▸ **WHAT IS NEEDED**
Copy out the lines of the records below, and only those lines, from the one with "Электронные закупочные акты: налоговый" through the one with "Как работает система", exactly as they appear.

--------

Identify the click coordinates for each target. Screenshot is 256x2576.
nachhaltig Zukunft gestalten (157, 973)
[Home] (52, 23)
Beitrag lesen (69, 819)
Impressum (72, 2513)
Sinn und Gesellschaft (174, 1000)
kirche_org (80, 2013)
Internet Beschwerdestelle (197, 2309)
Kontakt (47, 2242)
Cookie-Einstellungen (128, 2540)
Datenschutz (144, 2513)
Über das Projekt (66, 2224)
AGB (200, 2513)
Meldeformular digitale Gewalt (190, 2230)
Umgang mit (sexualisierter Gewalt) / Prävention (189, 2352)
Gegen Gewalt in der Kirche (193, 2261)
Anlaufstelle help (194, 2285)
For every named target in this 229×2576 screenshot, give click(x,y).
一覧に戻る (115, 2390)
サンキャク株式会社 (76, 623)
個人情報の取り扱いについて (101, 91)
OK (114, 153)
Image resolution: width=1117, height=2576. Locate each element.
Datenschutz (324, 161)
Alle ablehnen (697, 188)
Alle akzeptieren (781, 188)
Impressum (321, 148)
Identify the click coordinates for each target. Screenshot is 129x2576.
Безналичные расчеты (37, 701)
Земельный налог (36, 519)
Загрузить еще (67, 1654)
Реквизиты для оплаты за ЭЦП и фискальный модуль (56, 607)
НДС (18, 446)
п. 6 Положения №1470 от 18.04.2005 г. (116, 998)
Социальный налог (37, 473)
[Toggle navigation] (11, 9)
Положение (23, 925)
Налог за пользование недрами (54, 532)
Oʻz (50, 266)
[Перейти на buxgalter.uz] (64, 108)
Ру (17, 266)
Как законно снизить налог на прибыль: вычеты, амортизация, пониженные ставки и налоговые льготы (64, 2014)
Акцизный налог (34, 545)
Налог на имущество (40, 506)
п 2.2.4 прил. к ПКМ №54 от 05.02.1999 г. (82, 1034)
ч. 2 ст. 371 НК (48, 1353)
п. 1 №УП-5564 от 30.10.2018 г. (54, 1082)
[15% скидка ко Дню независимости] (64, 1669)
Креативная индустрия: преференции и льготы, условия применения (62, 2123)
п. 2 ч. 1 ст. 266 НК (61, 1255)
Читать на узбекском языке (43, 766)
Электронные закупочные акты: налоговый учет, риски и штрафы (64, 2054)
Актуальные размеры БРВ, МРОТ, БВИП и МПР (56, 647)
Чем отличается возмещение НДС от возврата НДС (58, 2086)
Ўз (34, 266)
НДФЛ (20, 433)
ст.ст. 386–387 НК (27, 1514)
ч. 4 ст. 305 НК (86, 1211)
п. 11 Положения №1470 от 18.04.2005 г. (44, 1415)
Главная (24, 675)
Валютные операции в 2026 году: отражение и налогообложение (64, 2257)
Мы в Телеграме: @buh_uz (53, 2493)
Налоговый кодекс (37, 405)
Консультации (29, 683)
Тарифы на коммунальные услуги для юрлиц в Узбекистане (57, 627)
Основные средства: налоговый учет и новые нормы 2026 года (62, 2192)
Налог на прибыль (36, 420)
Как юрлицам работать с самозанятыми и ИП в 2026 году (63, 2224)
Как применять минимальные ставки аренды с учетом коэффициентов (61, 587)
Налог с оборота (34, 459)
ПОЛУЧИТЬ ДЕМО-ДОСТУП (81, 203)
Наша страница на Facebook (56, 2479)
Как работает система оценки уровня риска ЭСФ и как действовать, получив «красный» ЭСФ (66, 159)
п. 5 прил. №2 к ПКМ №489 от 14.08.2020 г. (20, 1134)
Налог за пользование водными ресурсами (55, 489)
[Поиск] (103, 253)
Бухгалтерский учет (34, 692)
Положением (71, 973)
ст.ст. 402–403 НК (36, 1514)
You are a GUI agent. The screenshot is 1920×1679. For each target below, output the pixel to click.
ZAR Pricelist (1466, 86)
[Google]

--------

▸ **SOLVED PROBLEM**
Электронные закупочные акты: налоговый учет, риски и штрафы (64, 2054)
Актуальные размеры БРВ, МРОТ, БВИП и МПР (56, 647)
Чем отличается возмещение НДС от возврата НДС (58, 2086)
Ўз (34, 266)
НДФЛ (20, 433)
ст.ст. 386–387 НК (27, 1514)
ч. 4 ст. 305 НК (86, 1211)
п. 11 Положения №1470 от 18.04.2005 г. (44, 1415)
Главная (24, 675)
Валютные операции в 2026 году: отражение и налогообложение (64, 2257)
Мы в Телеграме: @buh_uz (53, 2493)
Налоговый кодекс (37, 405)
Консультации (29, 683)
Тарифы на коммунальные услуги для юрлиц в Узбекистане (57, 627)
Основные средства: налоговый учет и новые нормы 2026 года (62, 2192)
Налог на прибыль (36, 420)
Как юрлицам работать с самозанятыми и ИП в 2026 году (63, 2224)
Как применять минимальные ставки аренды с учетом коэффициентов (61, 587)
Налог с оборота (34, 459)
ПОЛУЧИТЬ ДЕМО-ДОСТУП (81, 203)
Наша страница на Facebook (56, 2479)
Как работает система оценки уровня риска ЭСФ и как действовать, получив «красный» ЭСФ (66, 159)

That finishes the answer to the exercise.